En effet, le manifeste de la campagne est clair : « (...) Inondations, rapports du GIEC, érosion de la biodiversité… Toi aussi, ça te fait flipper ? Tu n'es pas seul.e, nous sommes des millions. C'est normal d’avoir peur face à la gravité de la situation, l'inaction des dirigeants et la répression de ceux qui agissent. Viens, on transforme ces émotions en actions et ensemble, on devient une force immense. » Un message qui a trouvé un fort écho sur les réseaux.
Résultat : plus de deux millions de comptes ont été touchés sur les réseaux sociaux. « Nous avons constaté une détresse immense : nous avons reçu près de 800 témoignages dès les premiers jours qui parlaient de leurs craintes à l’arrivée de l’été, des enfants et des adolescents qui ont perdu confiance envers le monde adulte », analyse-t-elle.
L’éco-anxiété peut devenir une maladie mentale
La prise de conscience et les dérives explosent dans la population française, constate Magali Payen. « Nous travaillons avec des experts sur le sujet comme Pierre-Eric Sutter, psychologue. Aujourd'hui, trois quarts des Français sont éco-conscients (ils expriment une éco-anxiété) et au sein de ces 75 %, il y a 20 % des éco-inquiets qui y pensent presque tout le temps ». Au total, cela représenterait 5 à 10 % de la population qui se sent « très fortement éco-anxieuse » au point que leur santé mentale soit menacée. Face à ce constat, il nous faut réinventer nos modes de vie. Les loisirs, notamment le tourisme, la consommation numérique, la mobilité... c'est tout notre imaginaire qui doit être déconstruit et réinventer.

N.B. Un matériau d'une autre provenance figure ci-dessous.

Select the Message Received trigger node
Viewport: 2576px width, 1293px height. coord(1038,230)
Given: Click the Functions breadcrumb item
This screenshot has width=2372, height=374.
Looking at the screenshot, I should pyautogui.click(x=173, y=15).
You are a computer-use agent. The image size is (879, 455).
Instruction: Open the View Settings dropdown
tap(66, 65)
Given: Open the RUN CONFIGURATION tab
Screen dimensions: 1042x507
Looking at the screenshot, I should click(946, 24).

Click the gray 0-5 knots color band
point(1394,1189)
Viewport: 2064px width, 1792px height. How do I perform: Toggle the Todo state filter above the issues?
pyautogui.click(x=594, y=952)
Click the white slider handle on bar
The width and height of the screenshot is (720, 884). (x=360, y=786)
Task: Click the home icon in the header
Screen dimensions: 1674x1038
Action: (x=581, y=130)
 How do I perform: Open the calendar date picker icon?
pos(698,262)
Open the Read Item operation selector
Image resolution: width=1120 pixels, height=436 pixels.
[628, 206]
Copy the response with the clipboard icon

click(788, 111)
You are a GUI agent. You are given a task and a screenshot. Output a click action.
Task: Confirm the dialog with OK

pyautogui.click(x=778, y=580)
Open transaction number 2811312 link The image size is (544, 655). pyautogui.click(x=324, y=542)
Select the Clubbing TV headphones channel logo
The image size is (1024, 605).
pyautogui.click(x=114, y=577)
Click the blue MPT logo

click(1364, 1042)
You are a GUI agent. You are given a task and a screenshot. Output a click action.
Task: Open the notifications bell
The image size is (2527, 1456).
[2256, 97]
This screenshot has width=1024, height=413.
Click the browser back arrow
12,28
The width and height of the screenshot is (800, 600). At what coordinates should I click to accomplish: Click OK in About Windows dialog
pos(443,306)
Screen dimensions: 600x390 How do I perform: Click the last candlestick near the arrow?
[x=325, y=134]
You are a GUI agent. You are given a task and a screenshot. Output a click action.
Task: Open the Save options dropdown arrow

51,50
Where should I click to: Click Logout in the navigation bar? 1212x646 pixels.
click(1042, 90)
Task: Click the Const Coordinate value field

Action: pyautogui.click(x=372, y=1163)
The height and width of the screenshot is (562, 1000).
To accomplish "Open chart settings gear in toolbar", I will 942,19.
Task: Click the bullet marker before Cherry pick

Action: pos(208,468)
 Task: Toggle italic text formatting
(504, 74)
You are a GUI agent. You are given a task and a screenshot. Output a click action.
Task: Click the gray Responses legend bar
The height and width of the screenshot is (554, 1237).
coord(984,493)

Réinventer de nouveaux imaginaires
Magali Payen est également la présidente du Think and Do Tank Imagine 2050 qui accompagne et sensibilise les « leaders culturels » pour inventer de nouveaux récits adaptés au monde de demain, plus sobres et décarbonés. « Nous accompagnons artistes, journalistes, publicitaires ou producteurs de jeux vidéo, tous ceux qui font le soft power, qui implémentent nos imaginaires ». Pour ce faire, une conférence Imagine 2050, en partenariat avec l’Ademe, a synthétisé 15 scénarios de prospectives issus de dix rapports scientifiques « pour mieux comprendre les nouveaux récits », ce qui fait consensus chez les scientifiques et se projeter « vers un projet de société enthousiasmant qui s'appuie sur les réalités des lois de la nature et qui soit le plus juste possible. »
Magali Payen s’appuie aussi sur le collectif Scientifiques en rébellion, « qui invite à la désobéissance civile, car ils sont désespérés ». Ils portent une parole rationnelle que les puissants n’écoutent pas, ne reprennent pas. « Les personnes les plus conscientes ne savent plus quoi faire pour changer les choses », avance-t-elle.